Suppression of MYC transcription activators by the immune cofactor NPR1 fine-tunes plant immune responses.

Mika Nomoto, Michael J Skelly, Tomotaka Itaya, Tsuyoshi Mori, Takamasa Suzuki, Tomonao Matsushita, Mutsutomo Tokizawa, Keiko Kuwata, Hitoshi Mori, Yoshiharu Y Yamamoto, Tetsuya Higashiyama, Hironaka Tsukagoshi, Steven H Spoel, Yasuomi Tada

Plants tailor immune responses to defend against pathogens with different lifestyles.
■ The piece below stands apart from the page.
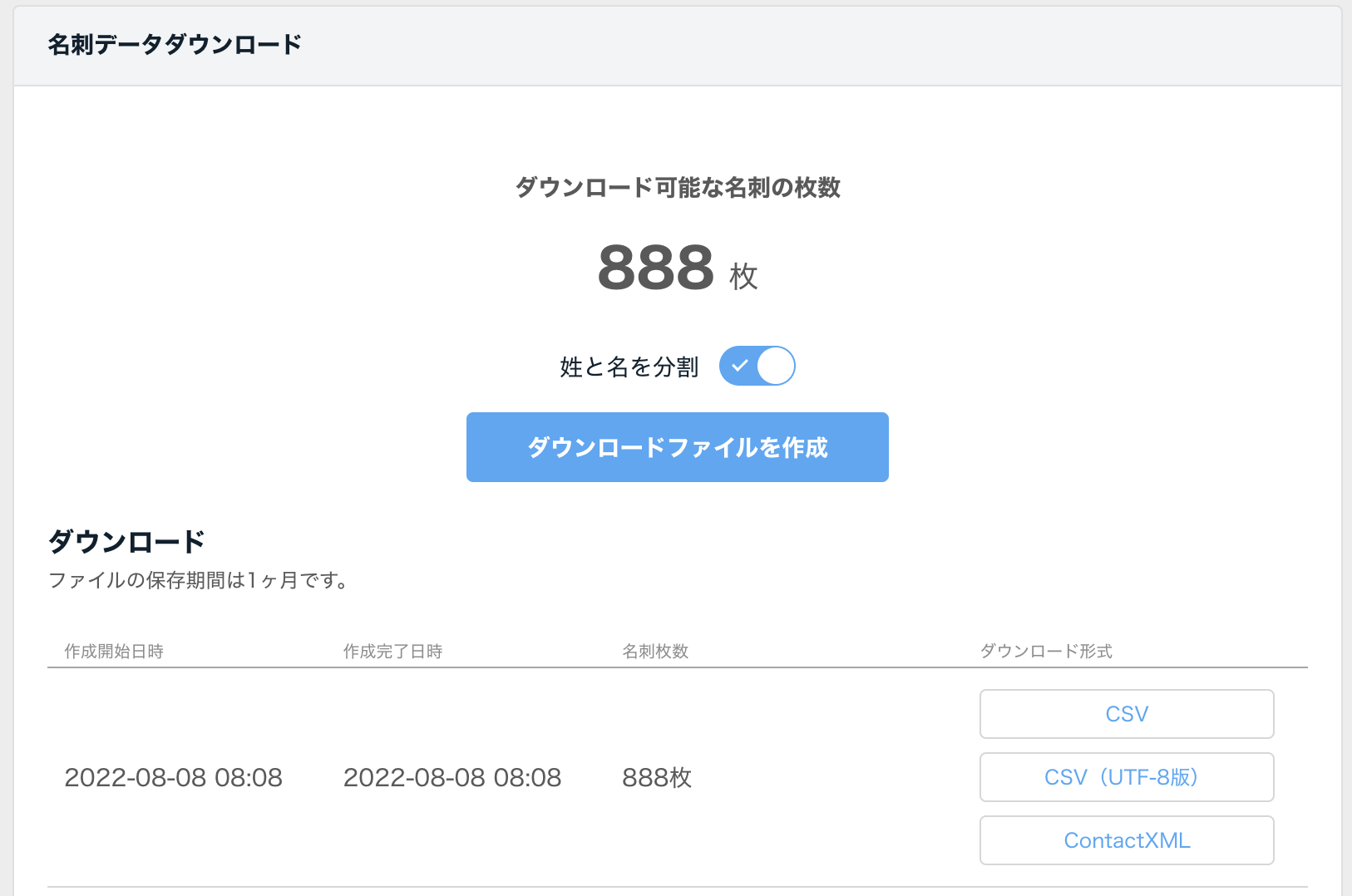
Task: Click the 作成開始日時 column header
Action: 114,652
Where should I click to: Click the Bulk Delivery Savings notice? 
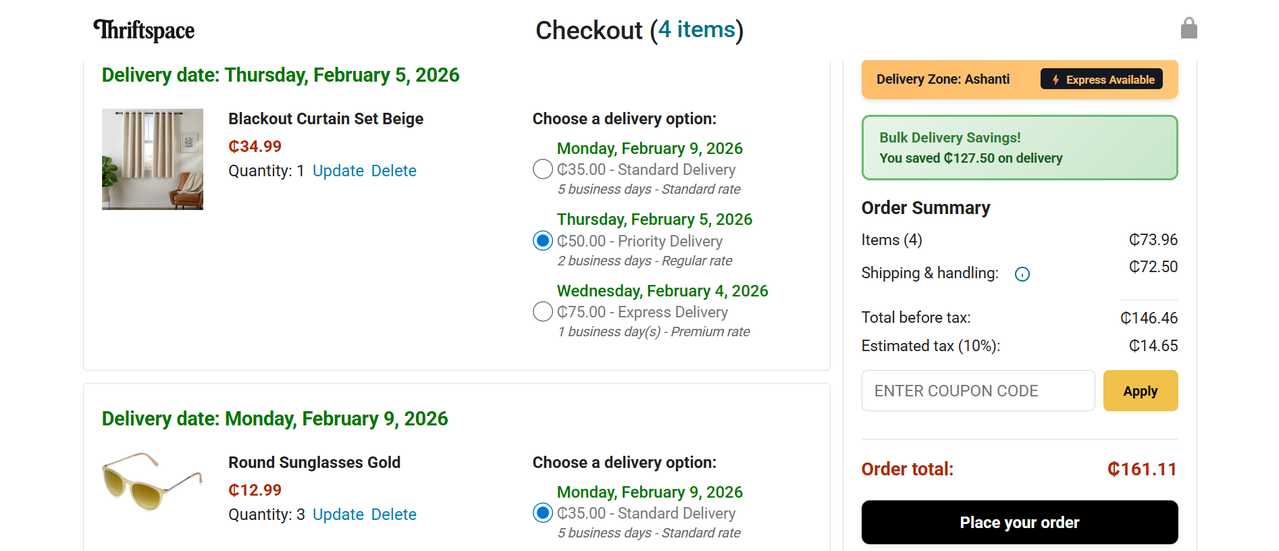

In this process, antagonism between the immune hormones salicylic acid (SA) and jasmonic acid (JA) optimizes transcriptional signatures specifically to the attacker encountered. Antagonism is controlled by the transcription cofactor NPR1. The indispensable role of NPR1 in activating SA-responsive genes is well understood, but how it functions as a repressor of JA-responsive genes remains unclear. Here, we demonstrate that SA-induced NPR1 is recruited to JA-responsive promoter regions that are co-occupied by a JA-induced transcription complex consisting of the MYC2 activator and MED25 Mediator subunit. In the presence of SA, NPR1 physically associates with JA-induced MYC2 and inhibits transcriptional activation by disrupting its interaction with MED25. Importantly, NPR1-mediated inhibition of MYC2 is a major immune mechanism for suppressing pathogen virulence. Thus, NPR1 orchestrates the immune transcriptome not only by activating SA-responsive genes but also by acting as a corepressor of JA-responsive MYC2.